Ah, and there is one more huge problem with netflow vs FastNetMon -
netflow just by design cannot be adapted to run pattern matching, while
it is trivial to patch FastNetMon for that, turning it to mini-IDS for
free.

It's true, having a network tap can be useful for doing PCAP-y stuff.

But taps can be difficult or at least time consuming for people to
put in at scale. Even, we've seen, for folks with 10G networks.
Often because they can get 90% of what they need for 4 different
business purposes from just flow :slight_smile:

About scaling, i guess it depends on proper deployment strategy and sysadmins/developers
capabilities. For example to deploy new ruleset for my pcap-based "homemade"
analyser to 150 probes across the country - is just one click.

Actually, sFlow from many vendors is pretty good (per your points about
flow
burstiness and delays), and is good enough for dDoS detection. Not for
security forensics, or billing at 99.99% accuracy, but good enough for
traffic visibility, peering analytics, and (d)DoS detection.

Well, if it is available, except hardware limitations, there is second
obstacle,
software licensing cost. On latest JunOS, for example on EX2200, you need
to purchase license (EFL), and if am not wrong it is $3000 for 48port units.
So if only sFlow feature is on stake, it worth to think, to purchase
license,
or to purchase server.

Juniper no longer charges for sFlow on the EX2200 (as of Junos 11.2):

I am not aware of any vendor requiring an additional license to enable sFlow.

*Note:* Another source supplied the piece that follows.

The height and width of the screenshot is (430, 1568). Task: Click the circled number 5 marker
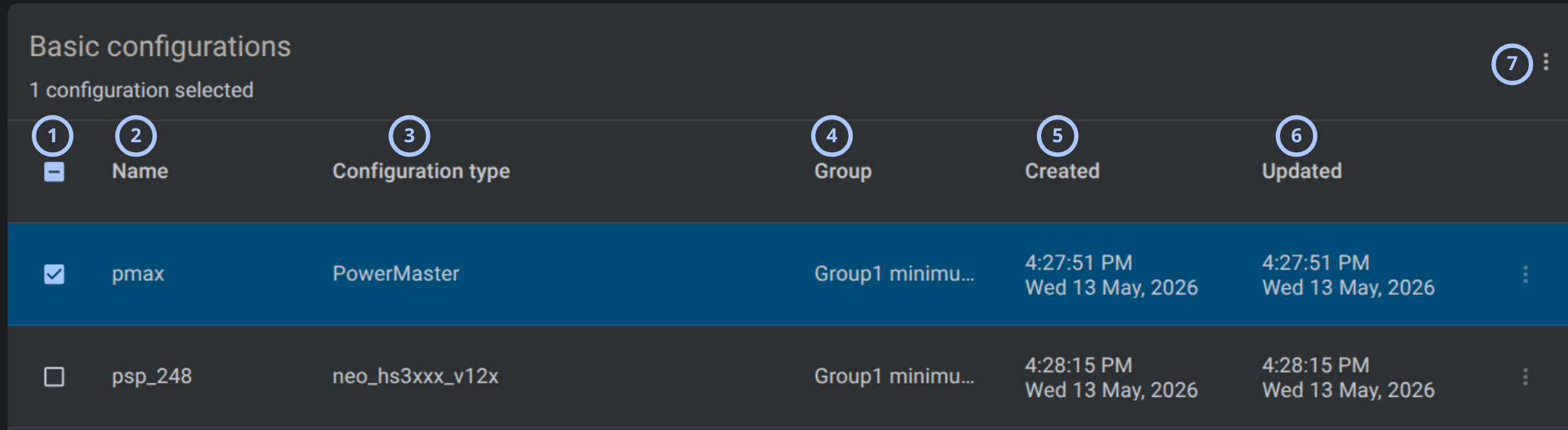coord(1057,136)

sFlow (packet sampling) works extremely well for the DDoS flood
detection / mitigation use case. The measurements are build into low
cost commodity switch hardware and can be enabled operationally
without adversely impacting switch performance. A flood attack
generates high packet rates and sampling a 10G port at 1-in-10,000
will reliably detect flood attacks within seconds.

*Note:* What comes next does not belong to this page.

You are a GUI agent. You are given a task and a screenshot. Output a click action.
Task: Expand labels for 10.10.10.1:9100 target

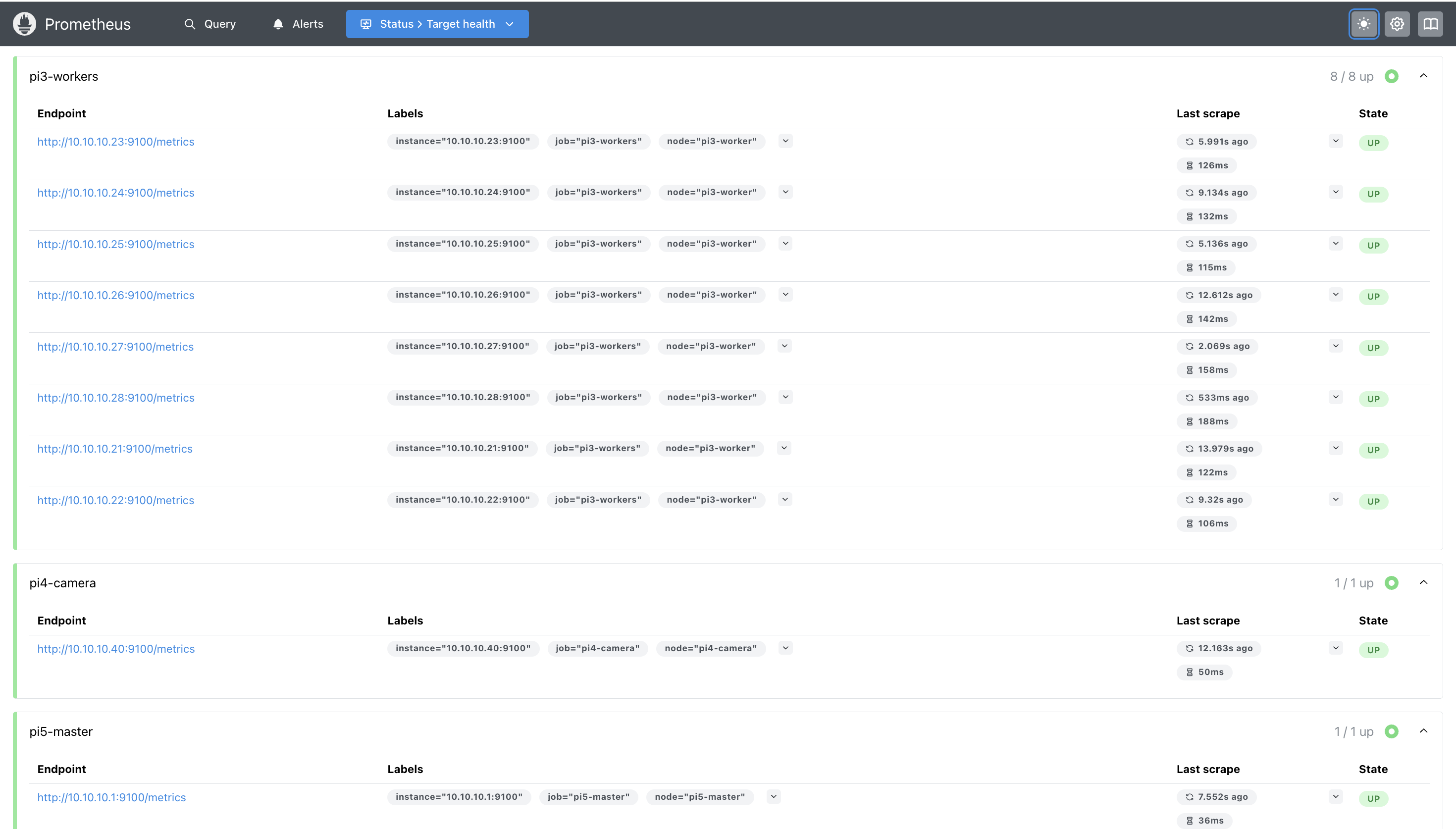(x=774, y=797)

For most use cases, it is much less expensive to use switches to
perform measurement than to attach taps / mirror port probes. If your
switches don't already support sFlow, you can buy a 10G capable white
box switch for a few thousand dollars that will let you monitor 1.2
Terabits/sec. If you go with an open platform such as Cumulus Linux,
you could even run your DDoS mitigation software on the switch and
dispense with the external server. Embedded instrumentation is simple
to deploy and reduces operational complexity and cost when compared to
add on probe solutions.

Peter Phaal
InMon Corp.

Wow, that's great news then, i'm using mostly Cisco gear now, but seems will have to take a look to Juniper, thanks for information.
If it is free, then if EX2200 available, it is much easier to run sFlow and write custom collector for it, than installing custom probe(in most common cases).

pmacct includes sfacctd which is an sflow collector.. Accessible via
the same methods as it's nfacctd collector or pcap based collector..

Thanks! Most important there is plugin API,so it is easy to write custom code to do some analysis and on events - actions.